# Diamondback Gun safes



## devil-dog

okay guys - I am about to make a decision on a gun safe - I would like to hear opinions on this particular safe....

Specifications: Model GS5940H by diamondback. 

I wanna get the most bang for the buck - and I am on a budget. 

This thing looks decent. Anyone out there have one?

thanks


----------



## killitgrillit

*Safe*

I have one and about 10 of my friends have them, can't remember model number off the top of my head, but I love it and so does everyone else I know of that has one.


----------



## devil-dog

killitgrillit said:


> I have one and about 10 of my friends have them, can't remember model number off the top of my head, but I love it and so does everyone else I know of that has one.



Thanks man... Yeah, from what I read on them they seem to be of good quality and very reasonably priced. That was a huge attraction for me... I need the most bang for the buck. Looks like I am going to go after the biggest one they have.


----------



## gahunter70

at that price point all the chinese imports are pretty much the same, will onlyslow down a thief, if you have a security system they will probably not take the time.12 ga or even 10 ga can be gotten through with a ax and the doors are not too hard to pry.
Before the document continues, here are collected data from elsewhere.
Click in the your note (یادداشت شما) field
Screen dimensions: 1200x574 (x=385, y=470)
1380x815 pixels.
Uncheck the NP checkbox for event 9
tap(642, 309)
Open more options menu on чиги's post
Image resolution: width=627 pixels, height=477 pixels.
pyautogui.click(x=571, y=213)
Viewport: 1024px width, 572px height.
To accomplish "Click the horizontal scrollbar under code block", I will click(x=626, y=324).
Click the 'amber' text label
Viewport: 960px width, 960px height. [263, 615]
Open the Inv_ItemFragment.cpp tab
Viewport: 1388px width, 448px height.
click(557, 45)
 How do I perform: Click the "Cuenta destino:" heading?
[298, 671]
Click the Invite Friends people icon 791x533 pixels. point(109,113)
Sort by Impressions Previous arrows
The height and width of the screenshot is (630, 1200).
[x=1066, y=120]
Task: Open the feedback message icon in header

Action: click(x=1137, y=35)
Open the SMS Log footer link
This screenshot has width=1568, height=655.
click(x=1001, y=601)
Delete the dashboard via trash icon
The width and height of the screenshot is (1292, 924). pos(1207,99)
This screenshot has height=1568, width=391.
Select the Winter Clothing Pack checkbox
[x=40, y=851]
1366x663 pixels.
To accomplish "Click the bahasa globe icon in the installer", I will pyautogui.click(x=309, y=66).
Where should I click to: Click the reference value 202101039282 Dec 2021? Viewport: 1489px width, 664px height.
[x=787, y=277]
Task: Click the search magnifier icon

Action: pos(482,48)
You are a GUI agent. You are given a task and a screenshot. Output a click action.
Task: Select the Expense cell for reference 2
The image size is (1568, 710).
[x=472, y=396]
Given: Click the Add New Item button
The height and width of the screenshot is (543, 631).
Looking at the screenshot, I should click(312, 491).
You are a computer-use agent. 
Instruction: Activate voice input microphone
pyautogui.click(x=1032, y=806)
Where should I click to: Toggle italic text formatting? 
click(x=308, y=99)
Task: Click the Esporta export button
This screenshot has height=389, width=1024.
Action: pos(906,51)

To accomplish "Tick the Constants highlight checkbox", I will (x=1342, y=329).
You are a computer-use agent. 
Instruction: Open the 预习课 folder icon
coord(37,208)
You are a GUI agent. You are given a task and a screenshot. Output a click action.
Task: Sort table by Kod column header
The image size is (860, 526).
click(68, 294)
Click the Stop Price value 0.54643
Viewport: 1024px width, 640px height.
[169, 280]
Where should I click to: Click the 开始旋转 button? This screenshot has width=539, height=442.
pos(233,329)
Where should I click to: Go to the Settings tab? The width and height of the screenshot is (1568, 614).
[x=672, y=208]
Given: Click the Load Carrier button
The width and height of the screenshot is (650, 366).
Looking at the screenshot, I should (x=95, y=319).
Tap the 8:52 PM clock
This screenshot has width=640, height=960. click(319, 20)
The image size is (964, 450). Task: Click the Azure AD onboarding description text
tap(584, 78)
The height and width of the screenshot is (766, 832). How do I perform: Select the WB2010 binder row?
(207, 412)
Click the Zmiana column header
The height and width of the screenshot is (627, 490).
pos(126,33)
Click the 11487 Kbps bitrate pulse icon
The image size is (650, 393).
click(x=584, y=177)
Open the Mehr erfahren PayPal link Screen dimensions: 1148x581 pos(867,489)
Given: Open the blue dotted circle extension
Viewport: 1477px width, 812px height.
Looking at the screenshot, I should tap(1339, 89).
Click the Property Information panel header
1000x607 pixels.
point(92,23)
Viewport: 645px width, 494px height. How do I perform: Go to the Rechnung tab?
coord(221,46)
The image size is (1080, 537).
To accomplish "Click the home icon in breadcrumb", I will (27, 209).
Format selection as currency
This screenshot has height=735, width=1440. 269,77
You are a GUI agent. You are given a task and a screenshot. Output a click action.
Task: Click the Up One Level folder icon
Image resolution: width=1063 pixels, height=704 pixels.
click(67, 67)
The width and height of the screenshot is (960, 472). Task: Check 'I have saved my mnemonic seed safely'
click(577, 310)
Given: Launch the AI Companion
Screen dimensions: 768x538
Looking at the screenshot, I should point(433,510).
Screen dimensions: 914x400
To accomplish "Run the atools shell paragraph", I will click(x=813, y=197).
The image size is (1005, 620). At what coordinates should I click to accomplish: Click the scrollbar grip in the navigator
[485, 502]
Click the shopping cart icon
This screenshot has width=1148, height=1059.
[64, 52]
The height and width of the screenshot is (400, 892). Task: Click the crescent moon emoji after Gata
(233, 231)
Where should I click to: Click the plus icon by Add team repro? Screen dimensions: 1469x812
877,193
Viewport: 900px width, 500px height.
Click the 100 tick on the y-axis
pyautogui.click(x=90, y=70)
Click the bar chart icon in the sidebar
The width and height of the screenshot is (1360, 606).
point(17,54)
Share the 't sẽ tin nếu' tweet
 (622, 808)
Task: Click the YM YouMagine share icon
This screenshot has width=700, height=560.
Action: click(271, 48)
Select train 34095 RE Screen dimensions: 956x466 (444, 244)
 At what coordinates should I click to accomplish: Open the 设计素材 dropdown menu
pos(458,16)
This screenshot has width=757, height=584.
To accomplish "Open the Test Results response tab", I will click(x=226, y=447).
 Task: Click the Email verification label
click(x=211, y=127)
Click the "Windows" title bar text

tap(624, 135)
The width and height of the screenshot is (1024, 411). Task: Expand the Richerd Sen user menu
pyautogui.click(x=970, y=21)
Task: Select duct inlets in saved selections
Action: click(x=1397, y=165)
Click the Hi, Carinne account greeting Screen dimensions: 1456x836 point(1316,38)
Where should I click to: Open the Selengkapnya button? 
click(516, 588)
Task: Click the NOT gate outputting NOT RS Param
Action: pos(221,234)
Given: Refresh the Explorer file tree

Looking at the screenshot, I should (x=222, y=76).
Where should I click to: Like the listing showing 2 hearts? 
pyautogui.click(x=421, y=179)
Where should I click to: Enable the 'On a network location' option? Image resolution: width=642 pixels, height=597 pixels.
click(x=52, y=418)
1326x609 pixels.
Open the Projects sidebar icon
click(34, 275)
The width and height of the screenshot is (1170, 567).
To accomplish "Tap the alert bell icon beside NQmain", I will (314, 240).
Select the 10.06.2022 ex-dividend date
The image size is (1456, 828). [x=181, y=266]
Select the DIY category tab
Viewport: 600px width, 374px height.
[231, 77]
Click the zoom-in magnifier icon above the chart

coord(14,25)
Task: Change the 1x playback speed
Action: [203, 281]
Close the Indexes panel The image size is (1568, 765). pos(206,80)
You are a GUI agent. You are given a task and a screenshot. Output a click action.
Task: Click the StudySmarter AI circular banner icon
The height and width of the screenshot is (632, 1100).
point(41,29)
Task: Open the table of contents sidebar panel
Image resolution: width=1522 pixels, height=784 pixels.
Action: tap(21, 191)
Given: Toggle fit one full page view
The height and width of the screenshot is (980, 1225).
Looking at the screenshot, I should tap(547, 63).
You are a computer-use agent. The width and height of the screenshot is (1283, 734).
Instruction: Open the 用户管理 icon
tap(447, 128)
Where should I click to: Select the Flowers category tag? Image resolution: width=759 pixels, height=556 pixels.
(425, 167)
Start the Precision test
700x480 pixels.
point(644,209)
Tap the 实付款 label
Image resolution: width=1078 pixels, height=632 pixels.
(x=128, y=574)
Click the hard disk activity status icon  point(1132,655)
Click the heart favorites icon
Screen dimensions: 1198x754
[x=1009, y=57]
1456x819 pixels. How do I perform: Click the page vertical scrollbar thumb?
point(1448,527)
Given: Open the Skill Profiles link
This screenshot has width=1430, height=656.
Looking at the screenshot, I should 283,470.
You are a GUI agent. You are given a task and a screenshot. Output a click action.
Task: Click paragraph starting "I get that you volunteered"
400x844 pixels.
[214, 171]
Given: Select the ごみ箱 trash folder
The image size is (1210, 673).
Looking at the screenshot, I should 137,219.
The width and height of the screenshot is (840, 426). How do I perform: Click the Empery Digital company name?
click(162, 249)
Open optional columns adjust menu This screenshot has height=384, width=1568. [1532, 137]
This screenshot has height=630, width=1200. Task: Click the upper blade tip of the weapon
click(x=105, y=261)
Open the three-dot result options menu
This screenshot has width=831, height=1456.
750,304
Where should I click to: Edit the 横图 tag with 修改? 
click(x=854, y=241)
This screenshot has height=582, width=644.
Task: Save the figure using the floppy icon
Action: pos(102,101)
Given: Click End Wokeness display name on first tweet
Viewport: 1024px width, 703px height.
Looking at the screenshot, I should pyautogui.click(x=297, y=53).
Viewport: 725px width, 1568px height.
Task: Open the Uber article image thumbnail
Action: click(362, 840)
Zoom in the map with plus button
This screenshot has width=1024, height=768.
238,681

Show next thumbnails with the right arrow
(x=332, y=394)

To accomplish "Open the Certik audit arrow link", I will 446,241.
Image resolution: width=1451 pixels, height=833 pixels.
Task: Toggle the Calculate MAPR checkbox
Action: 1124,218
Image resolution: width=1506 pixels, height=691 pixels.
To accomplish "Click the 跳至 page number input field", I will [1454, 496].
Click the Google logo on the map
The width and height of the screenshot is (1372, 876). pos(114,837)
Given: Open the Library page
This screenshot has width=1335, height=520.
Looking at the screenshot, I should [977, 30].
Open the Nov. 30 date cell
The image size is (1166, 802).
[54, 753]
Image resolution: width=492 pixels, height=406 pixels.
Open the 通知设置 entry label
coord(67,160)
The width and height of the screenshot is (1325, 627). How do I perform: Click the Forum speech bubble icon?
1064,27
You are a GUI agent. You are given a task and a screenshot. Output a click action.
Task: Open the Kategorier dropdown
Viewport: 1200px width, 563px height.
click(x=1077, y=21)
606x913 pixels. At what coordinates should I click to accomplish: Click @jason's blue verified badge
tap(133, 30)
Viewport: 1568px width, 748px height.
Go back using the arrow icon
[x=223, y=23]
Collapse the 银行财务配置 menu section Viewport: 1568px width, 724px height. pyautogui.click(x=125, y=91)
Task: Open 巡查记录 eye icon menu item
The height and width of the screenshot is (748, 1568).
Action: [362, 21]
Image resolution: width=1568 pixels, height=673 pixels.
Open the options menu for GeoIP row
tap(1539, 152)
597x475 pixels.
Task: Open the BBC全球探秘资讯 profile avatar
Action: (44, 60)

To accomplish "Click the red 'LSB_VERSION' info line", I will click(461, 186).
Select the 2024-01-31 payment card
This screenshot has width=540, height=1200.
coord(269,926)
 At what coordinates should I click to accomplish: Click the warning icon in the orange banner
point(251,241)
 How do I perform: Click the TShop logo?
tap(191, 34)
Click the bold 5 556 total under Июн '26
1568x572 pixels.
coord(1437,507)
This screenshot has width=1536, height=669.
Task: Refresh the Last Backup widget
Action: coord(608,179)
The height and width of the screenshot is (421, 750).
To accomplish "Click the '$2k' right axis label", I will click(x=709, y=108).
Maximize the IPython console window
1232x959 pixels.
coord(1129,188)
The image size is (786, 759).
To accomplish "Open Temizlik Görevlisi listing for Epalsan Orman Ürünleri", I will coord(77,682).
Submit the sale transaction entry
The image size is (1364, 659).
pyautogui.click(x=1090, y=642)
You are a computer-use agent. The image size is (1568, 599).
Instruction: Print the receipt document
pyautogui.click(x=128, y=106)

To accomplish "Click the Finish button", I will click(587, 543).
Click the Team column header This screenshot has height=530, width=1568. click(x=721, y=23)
Those safes are imported by a guy in North Augusta SC on atomic road, you can go directly to his warehouse and walk through it with him he has hundreds of safes on the floor  still wrapped he will not sell them though unless you get a scratch and dent because their are dealers in the area that he distributes to.
 I stopped by their the other day and now he is importing one with his own name called steelwater got to steelwater.com and check them out.I think he told me he would sell me a 72x42 for around $1500 but I think that is neg. if yo go their and pick it up.http://www.youtube.com/watch?v=nBhOjWHbD6Mcheck this little video out.
 I have been researching safes for a long time trying to find the best for the buck and sturdy safes seem to be the best value. but if you want the best check out brown safe co. when price is no object


----------



## gahunter70

http://www.sturdysafe.com/LargeSafeSizesPriceList.jpg


----------



## devil-dog

those are nice. I'm sure they are nicely priced to.


----------



## gahunter70

I don't know why the price list would not post but he gave me a price on a 72x36 with the ceramic fire liner(which happens to be k-wool made at thermal ceramics in Augusta GA) with 7ga steel body and 14ga steel inside liner, a 5/16" steel door delivered for $2700 and some change. You can't get a comparable Browning that cheap and they are10ga. Now the brown safes they are high over 4000 starting but look how they are made I wish they were in my budget. Give sturdy safe an email and he will call you back. Super nice guy.


----------



## ArmyTaco

Anyone else have one now?


----------